SAFs emerge as a promising solution for significant decarbonization in the aviation industry, especially as there has been increased investment in SAF feedstocks and production pathways. A strategic shift towards incorporating high-integrity, low-carbon SAFs can empower air carriers to actively reduce their Scope 1 emissions, and signal demand for a solution that can lead to a more sustainable future for air travel.   

What is Sustainable Aviation Fuel (SAF)?

SAF is a drop-in fuel, meaning it is certified for use in existing aircraft and infrastructure without requiring any modifications. It is made with renewable or waste feedstocks, such as switchgrass or corn stover, or waste materials such as used cooking oil or the organic fraction of municipal solid waste.  

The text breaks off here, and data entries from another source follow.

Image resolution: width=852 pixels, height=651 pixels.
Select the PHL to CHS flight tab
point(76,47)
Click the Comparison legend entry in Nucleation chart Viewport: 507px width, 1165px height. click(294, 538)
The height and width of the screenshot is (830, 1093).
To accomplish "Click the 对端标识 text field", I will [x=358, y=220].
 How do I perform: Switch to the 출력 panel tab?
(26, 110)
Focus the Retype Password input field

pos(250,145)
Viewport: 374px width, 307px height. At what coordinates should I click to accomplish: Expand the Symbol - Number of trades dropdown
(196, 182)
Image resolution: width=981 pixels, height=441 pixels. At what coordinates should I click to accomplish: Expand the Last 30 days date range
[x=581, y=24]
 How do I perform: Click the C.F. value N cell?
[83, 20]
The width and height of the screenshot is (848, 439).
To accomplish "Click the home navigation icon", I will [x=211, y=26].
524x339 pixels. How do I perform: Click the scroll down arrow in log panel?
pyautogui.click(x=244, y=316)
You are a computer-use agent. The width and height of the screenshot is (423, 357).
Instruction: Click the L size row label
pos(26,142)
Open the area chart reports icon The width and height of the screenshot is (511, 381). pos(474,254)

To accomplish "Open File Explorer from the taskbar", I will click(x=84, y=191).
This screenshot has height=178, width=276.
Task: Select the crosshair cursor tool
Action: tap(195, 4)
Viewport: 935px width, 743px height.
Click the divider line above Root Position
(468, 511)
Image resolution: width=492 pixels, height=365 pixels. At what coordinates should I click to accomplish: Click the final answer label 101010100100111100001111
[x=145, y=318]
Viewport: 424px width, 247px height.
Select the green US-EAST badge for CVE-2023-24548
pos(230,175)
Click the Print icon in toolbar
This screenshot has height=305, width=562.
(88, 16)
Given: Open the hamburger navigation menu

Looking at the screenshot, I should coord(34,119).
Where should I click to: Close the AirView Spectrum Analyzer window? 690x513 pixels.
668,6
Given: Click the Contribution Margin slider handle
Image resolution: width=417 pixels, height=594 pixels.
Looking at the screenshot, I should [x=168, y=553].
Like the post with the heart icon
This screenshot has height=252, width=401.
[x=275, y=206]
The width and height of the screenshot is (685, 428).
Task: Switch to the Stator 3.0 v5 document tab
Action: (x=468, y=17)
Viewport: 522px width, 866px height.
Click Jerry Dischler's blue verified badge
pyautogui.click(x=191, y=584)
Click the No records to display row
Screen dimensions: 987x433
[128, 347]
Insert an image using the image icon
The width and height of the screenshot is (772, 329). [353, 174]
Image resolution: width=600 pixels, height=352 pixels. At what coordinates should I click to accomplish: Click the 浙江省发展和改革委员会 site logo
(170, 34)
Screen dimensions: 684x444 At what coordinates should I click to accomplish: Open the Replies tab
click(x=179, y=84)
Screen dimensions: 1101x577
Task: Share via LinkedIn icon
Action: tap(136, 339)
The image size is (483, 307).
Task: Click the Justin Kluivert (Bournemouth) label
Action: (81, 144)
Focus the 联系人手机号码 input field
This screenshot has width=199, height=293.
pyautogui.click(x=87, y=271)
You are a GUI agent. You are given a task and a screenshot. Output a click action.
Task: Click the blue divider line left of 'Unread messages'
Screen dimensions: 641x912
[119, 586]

• Technical Advantages: One of the key advantages of SAF is its compatibility with existing aviation systems. Commercial aviation can seamlessly incorporate SAF at a blend ratio of up to 50%, meeting the same technical and safety standards as traditional kerosene-based jet fuel.   
• Sustainability Certification: In addition to technical safety standards, it is imperative for SAF to undergo rigorous sustainability certification. This ensures that SAF not only meets high technical and safety standards but also adheres to credible sustainability criteria. Sustainability certification validates that the SAF lifecycle assessment (LCA) accurately reflects emissions from every step of the supply chain, from feedstock sourcing to combustion in aircraft. Furthermore, the certification ensures the avoidance or minimization of negative environmental and social impacts, such as deforestation, biodiversity loss, and food insecurity, associated with SAF production.³ 
• Current Challenges: While SAF is commercially available, its adoption faces challenges. Presently, SAF is relatively expensive and in limited supply, constituting less than 0.1% of the global jet fuel supply. The cost of SAF remains at a significant premium compared to traditional fossil jet fuel.  
• Growing Interest and Potential: Despite these challenges, there is a notable and growing interest among airlines, businesses, and passengers in reducing aviation emissions by embracing SAF. This heightened demand, coupled with the existing supply-demand imbalance, presents an opportunity to stimulate increased production and decrease the green premium between SAF and conventional jet fuel.   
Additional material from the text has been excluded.